I want to tackle these accusations dead on. First of all – mad props to Alex Trebek via the mayor of Toronto for inspiring my response: no one asked me the correct question, stated in the form of the question, “Are you abusing nasal spray?” Wrong tense. I may have overdone the drug in my youth, but no one can alter the past (at least not without Christopher Lloyd and a tricked-out DeLorean). At present, I am a responsible nasal spray user. A furtive sniff now and then, that’s all.
So yes, I might have overused the old nose-rocket in the past. In the rumoured video I am two-fisting Dristan up both nostrils while making unfavourable remarks about Belgians and the local scrapbooking community. However, I cannot comment on the contents of a video that may or may not exist.

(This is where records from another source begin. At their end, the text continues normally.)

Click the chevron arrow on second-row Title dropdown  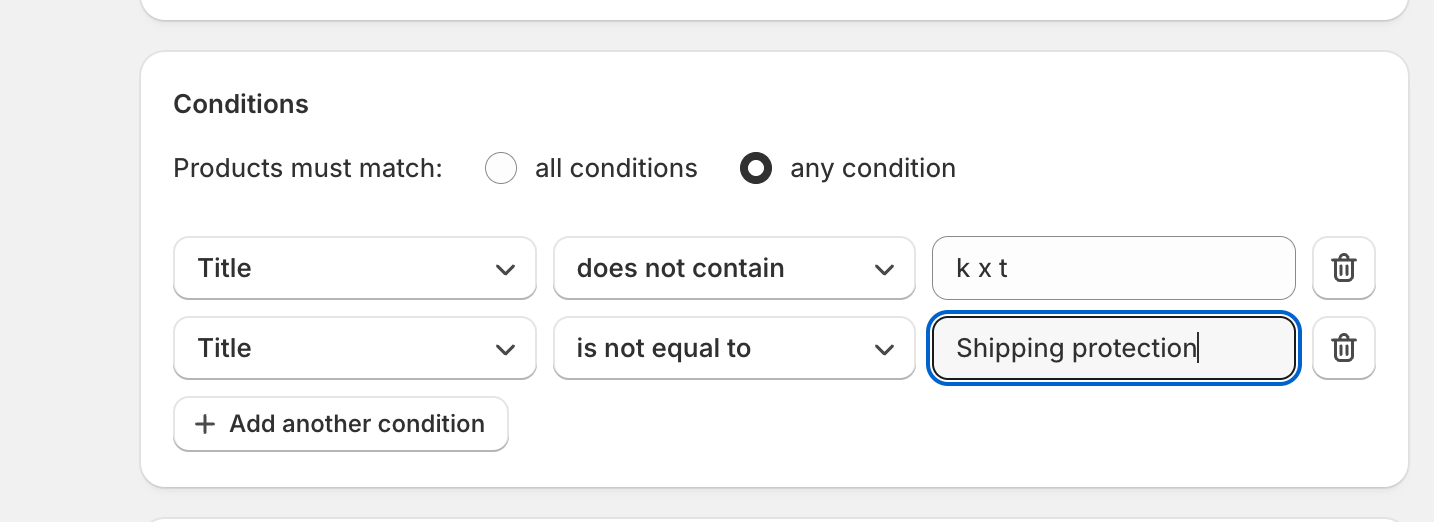tap(505, 349)
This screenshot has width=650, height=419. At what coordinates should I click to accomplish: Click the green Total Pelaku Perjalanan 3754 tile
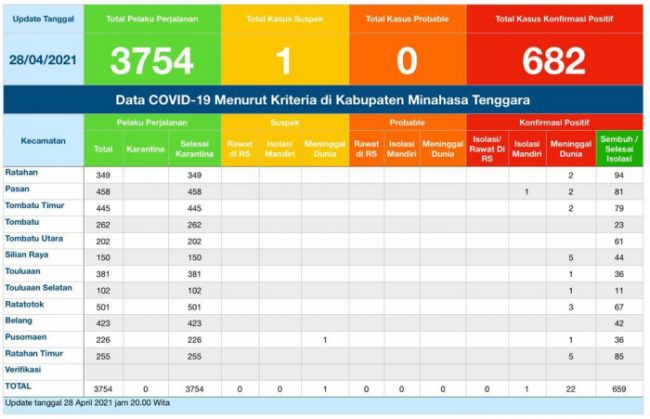click(x=152, y=48)
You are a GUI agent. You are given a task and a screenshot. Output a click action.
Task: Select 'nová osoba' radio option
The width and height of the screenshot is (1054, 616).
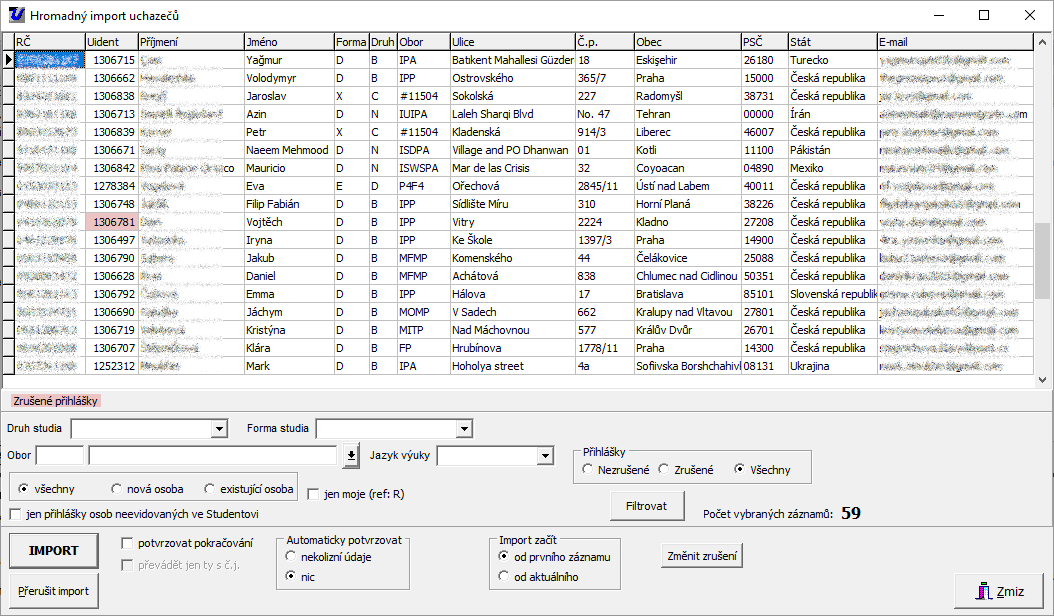117,489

And no, I am not “addicted” to oxymetazoline hydrochloride, and never have been. I’ve had allergies since I was a boy, as did my father, who gave me my first bottle of sinus juice in 1971 during one of his “stupor borrachos,” as the Spanish call them. But it’s nasal spray we’re talking about here, not Hunter S. Thompson marching powder. I am in full faculties of my control.
On to the other accusations. A week ago I privately suggested a certain yogawear brand isn’t right for the body type of a specific person of the opposite sex. When this person asked if the pants made her “butt look fat,” I responded, “absolutely not, precisely the opposite.” I added that the scientifically engineered, sweatshop-made fabric was doing all it could through sheer molecular force to contain her “ample bodaciousness.” She took this as a sarcastic remark, and her 75,000 Facebook friends were soon typing away in feverish agreement. The word online is that I am a “cad,” “doofus” and “phallologocentric lookist.”

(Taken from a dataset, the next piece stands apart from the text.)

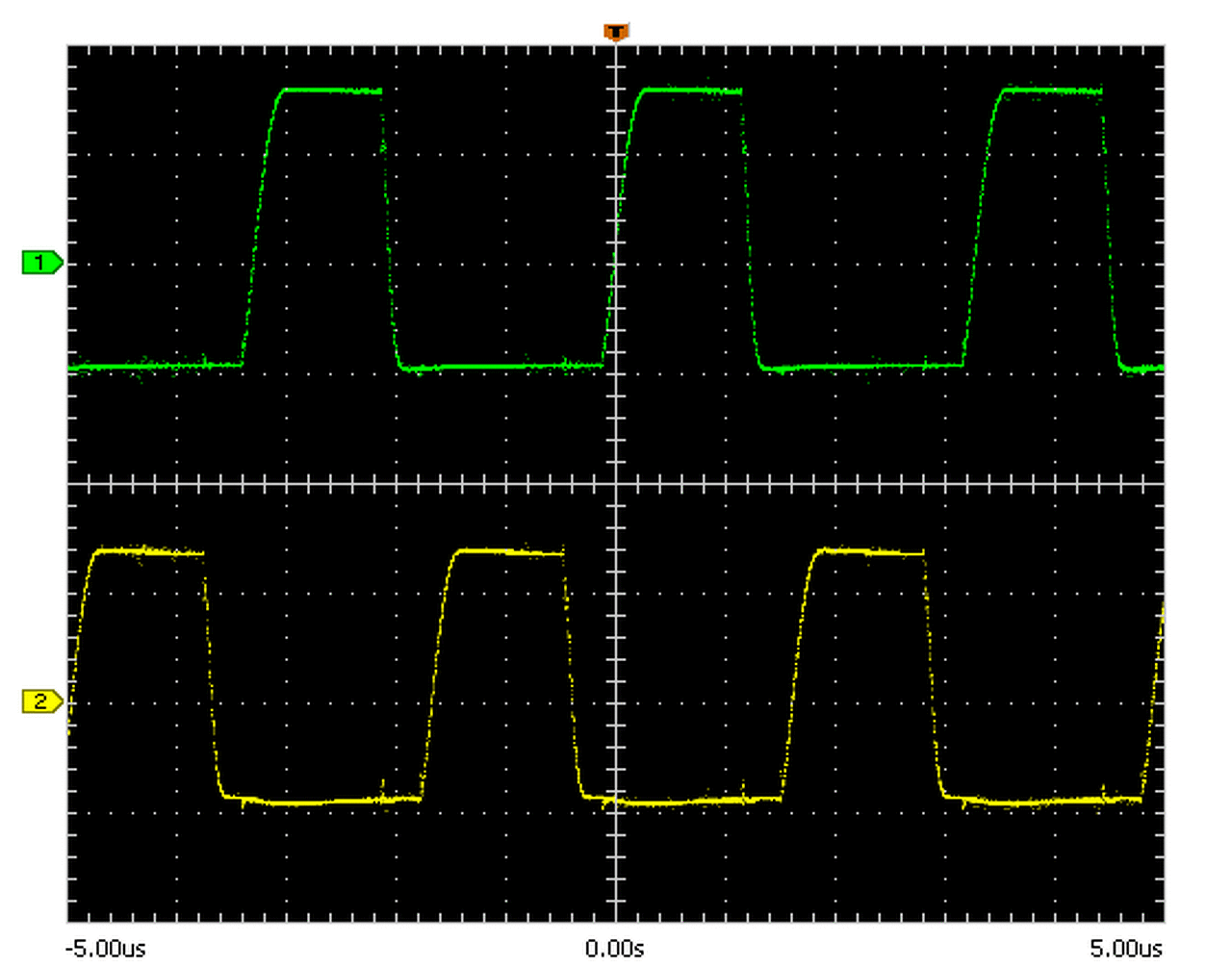Click the falling edge of leftmost yellow pulse
1232x968 pixels.
[213, 674]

Guilty. I will not play the “it-was-only-the-Dristan-talking” card. I was a hurtful and unthinking remark and I take full responsibility for it. The yuk stops here.
However, I am not prepared to acknowledge other supposed misdeeds from the recent past. Coincidentally, only a few days after Liberal leader Justin Trudeau expressed his “admiration” of China’s dictatorship, a savage rumour began that I “appreciated” the rule of Vlad the Impaler, a 15th century Transylvanian leader whose management style incorporated nailing people’s hats to their heads. I was misinterpreted.

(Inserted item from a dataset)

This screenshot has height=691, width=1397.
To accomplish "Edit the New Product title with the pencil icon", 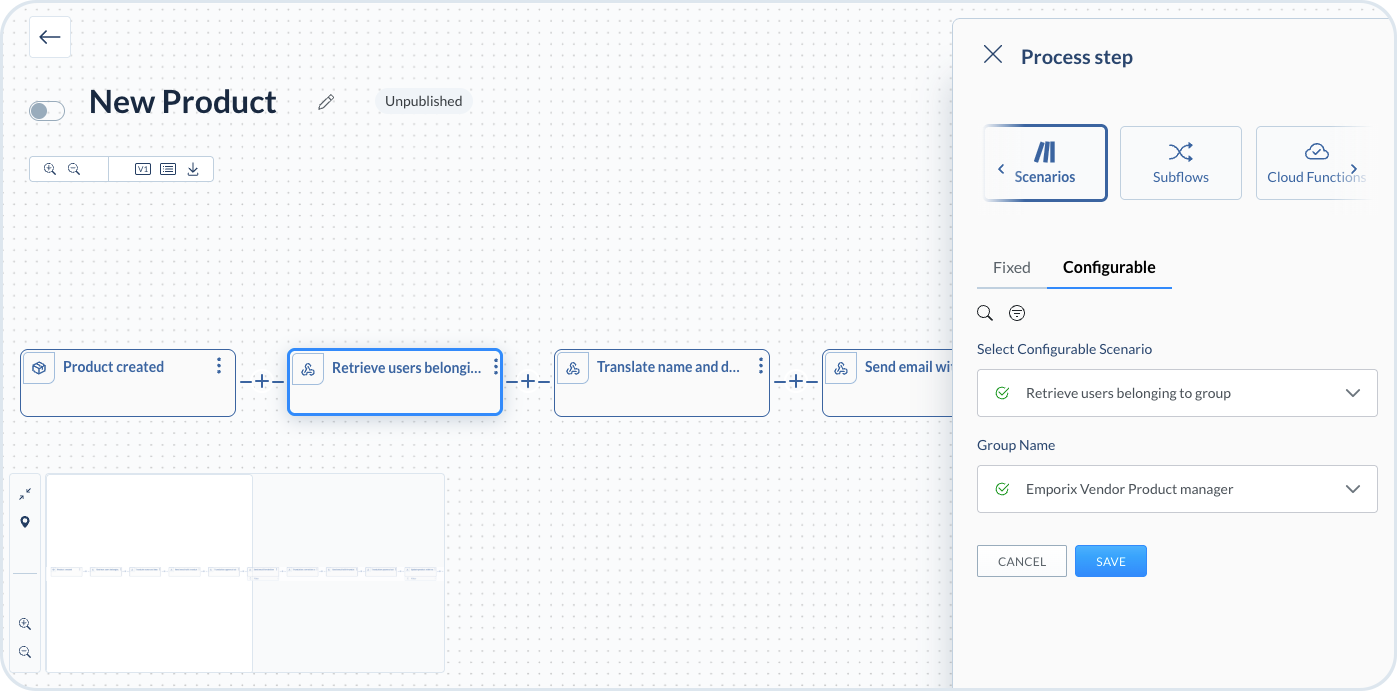I will [326, 102].
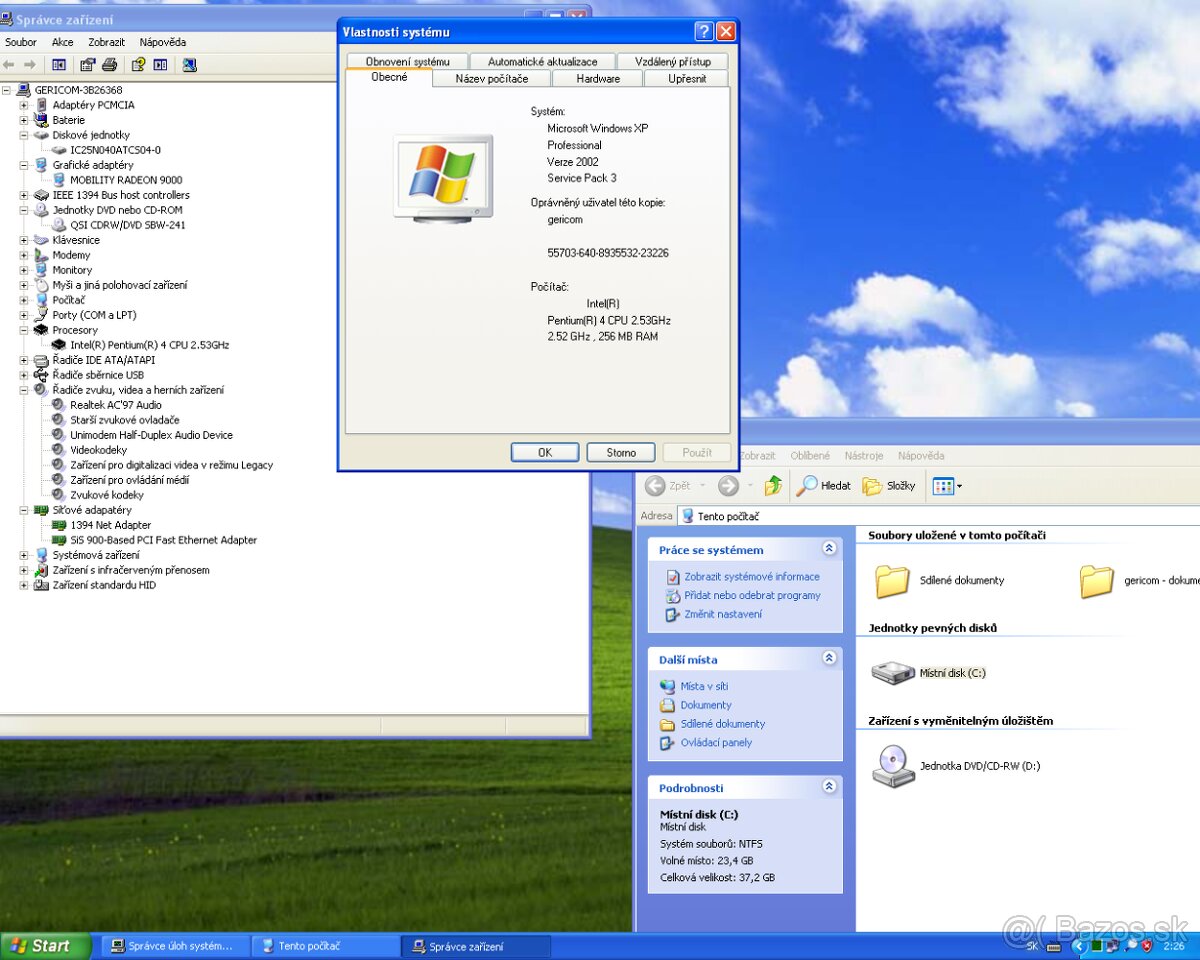
Task: Click the scan for hardware changes icon
Action: [x=189, y=65]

“The Chief Executive Impaler, said to have inspired Bram Stoker’s Dracula, made things happen,” I wrote on a Twilight fansite message board. “He was The Decider who could turn his economy on a dime. Vancouver’s Gregor Guevera and his Visionistas have nothing on the Vladster.”
Folks, I meant this in jest. I am a jester. In fact, I am at the keyboard wearing a cockscomb with jingle bells.
Finally, I must correct the public misperceptions about the “bike path” built through a neighbour’s front yard without permission. It was no such thing. It was a figure eight/infinity symbol formed with an ATV, after some late-night fieldwork at the local Legion. Okay, so I confused my lawn with his lawn, big whoop. My intentions were honourable: to engineer a world-class “earthwork” in a middle class, Lower Mainland neighbourhood. I even tweeted my intentions to the Block Watch list beforehand. If I made a mistake other than GPS coordinates, it was failing to anticipate a NIMBY-style backlash from the Croc-wearing Orcs in this suburban Mordor.
That said, I must admit in the harsh light of dawn, with the police lights flashing, it looked like a rushed piece of work. Perhaps this column will too when it’s seen in print. Deadlines will do that.